> [THE INPUT]:

-*-

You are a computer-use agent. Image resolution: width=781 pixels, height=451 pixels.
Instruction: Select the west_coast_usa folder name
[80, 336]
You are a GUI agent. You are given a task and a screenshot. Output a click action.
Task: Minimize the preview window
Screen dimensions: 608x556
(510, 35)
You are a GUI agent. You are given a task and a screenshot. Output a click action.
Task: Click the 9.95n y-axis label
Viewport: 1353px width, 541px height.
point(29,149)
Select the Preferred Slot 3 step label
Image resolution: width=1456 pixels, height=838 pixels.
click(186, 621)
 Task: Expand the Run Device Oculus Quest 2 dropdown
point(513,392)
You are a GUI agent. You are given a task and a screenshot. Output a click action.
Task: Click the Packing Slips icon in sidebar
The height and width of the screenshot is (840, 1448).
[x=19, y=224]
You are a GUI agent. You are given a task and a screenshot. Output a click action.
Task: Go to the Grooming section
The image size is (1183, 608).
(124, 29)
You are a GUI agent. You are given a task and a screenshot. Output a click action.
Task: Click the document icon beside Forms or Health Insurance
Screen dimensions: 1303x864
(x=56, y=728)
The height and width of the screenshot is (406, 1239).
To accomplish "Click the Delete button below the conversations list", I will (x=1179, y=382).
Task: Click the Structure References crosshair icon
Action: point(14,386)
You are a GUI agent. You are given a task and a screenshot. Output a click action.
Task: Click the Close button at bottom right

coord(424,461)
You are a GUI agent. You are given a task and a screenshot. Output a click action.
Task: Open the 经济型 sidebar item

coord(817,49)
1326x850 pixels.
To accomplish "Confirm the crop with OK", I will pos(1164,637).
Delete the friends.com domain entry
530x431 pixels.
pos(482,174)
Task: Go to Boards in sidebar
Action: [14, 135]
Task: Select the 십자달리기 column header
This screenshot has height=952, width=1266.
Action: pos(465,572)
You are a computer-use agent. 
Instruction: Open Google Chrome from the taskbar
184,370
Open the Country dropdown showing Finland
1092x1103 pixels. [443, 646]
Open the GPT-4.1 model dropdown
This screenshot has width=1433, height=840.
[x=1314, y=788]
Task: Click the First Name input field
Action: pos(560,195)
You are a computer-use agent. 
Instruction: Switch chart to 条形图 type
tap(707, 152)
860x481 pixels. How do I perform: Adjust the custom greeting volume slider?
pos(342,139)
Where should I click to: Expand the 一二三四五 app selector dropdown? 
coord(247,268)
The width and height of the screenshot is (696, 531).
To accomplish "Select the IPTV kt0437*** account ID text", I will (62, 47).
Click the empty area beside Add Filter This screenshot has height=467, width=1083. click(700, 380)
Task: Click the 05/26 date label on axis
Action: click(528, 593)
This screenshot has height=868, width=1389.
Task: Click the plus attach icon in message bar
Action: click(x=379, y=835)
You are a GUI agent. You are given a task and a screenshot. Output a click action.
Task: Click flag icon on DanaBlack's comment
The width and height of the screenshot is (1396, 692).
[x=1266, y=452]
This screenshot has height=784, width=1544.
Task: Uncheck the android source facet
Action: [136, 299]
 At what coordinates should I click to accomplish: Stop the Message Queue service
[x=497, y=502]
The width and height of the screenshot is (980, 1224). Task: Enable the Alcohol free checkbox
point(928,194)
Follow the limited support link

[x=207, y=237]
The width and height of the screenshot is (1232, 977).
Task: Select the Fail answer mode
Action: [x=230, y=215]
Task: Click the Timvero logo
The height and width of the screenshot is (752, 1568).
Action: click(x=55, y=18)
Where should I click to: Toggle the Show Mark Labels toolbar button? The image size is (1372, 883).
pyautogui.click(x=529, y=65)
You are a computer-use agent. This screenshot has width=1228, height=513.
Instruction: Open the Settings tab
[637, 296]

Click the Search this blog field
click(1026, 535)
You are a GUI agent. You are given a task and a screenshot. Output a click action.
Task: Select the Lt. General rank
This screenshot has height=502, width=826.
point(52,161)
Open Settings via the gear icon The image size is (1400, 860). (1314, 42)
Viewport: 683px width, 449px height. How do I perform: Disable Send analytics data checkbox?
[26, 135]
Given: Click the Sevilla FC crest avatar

-*-

> [INSTRUCTIONS TO FOLLOW]:
Count the lines in the items above that contain the string "checkbox". Reply with the number only.

> [WORKED ANSWER]:
2